TASK BRIEF >> Return every record exactly as it appears. Leave nothing out.
- - -
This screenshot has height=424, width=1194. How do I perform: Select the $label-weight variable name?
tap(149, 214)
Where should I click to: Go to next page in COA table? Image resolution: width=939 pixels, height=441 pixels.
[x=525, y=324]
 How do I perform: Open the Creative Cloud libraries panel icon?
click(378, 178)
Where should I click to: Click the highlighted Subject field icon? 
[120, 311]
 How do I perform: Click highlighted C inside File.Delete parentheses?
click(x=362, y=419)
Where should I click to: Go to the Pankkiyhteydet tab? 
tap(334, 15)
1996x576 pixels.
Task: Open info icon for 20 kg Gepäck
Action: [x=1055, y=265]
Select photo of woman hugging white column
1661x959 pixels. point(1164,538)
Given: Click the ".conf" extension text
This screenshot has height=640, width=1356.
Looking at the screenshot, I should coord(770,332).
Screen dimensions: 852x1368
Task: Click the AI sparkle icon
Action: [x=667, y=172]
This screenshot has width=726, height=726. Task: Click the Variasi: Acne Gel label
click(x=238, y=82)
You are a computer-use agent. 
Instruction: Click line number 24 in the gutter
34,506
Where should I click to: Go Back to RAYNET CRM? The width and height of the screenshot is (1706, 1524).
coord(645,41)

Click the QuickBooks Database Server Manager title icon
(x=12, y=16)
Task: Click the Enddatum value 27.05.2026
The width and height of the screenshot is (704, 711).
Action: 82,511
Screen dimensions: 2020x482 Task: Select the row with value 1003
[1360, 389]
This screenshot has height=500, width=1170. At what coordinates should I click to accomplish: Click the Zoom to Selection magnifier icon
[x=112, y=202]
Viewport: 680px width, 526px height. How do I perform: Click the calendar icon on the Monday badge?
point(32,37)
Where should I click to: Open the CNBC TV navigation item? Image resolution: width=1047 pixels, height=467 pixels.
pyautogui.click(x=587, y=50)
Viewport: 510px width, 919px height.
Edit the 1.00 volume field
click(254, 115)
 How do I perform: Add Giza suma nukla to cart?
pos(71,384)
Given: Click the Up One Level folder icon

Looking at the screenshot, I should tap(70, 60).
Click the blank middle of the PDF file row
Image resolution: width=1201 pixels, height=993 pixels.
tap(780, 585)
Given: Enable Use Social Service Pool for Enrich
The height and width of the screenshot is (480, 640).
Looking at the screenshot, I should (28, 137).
- - -
SOLUTION BELOW >>
This screenshot has height=424, width=1194. How do I perform: Select the $label-weight variable name?
tap(149, 214)
Where should I click to: Go to next page in COA table? Image resolution: width=939 pixels, height=441 pixels.
[x=525, y=324]
 How do I perform: Open the Creative Cloud libraries panel icon?
click(378, 178)
Where should I click to: Click the highlighted Subject field icon? 
[120, 311]
 How do I perform: Click highlighted C inside File.Delete parentheses?
click(x=362, y=419)
Where should I click to: Go to the Pankkiyhteydet tab? 
tap(334, 15)
1996x576 pixels.
Task: Open info icon for 20 kg Gepäck
Action: [x=1055, y=265]
Select photo of woman hugging white column
1661x959 pixels. point(1164,538)
Given: Click the ".conf" extension text
This screenshot has height=640, width=1356.
Looking at the screenshot, I should coord(770,332).
Screen dimensions: 852x1368
Task: Click the AI sparkle icon
Action: [x=667, y=172]
This screenshot has width=726, height=726. Task: Click the Variasi: Acne Gel label
click(x=238, y=82)
You are a computer-use agent. 
Instruction: Click line number 24 in the gutter
34,506
Where should I click to: Go Back to RAYNET CRM? The width and height of the screenshot is (1706, 1524).
coord(645,41)

Click the QuickBooks Database Server Manager title icon
(x=12, y=16)
Task: Click the Enddatum value 27.05.2026
The width and height of the screenshot is (704, 711).
Action: 82,511
Screen dimensions: 2020x482 Task: Select the row with value 1003
[1360, 389]
This screenshot has height=500, width=1170. At what coordinates should I click to accomplish: Click the Zoom to Selection magnifier icon
[x=112, y=202]
Viewport: 680px width, 526px height. How do I perform: Click the calendar icon on the Monday badge?
point(32,37)
Where should I click to: Open the CNBC TV navigation item? Image resolution: width=1047 pixels, height=467 pixels.
pyautogui.click(x=587, y=50)
Viewport: 510px width, 919px height.
Edit the 1.00 volume field
click(254, 115)
 How do I perform: Add Giza suma nukla to cart?
pos(71,384)
Given: Click the Up One Level folder icon

Looking at the screenshot, I should tap(70, 60).
Click the blank middle of the PDF file row
Image resolution: width=1201 pixels, height=993 pixels.
tap(780, 585)
Given: Enable Use Social Service Pool for Enrich
The height and width of the screenshot is (480, 640).
Looking at the screenshot, I should (28, 137).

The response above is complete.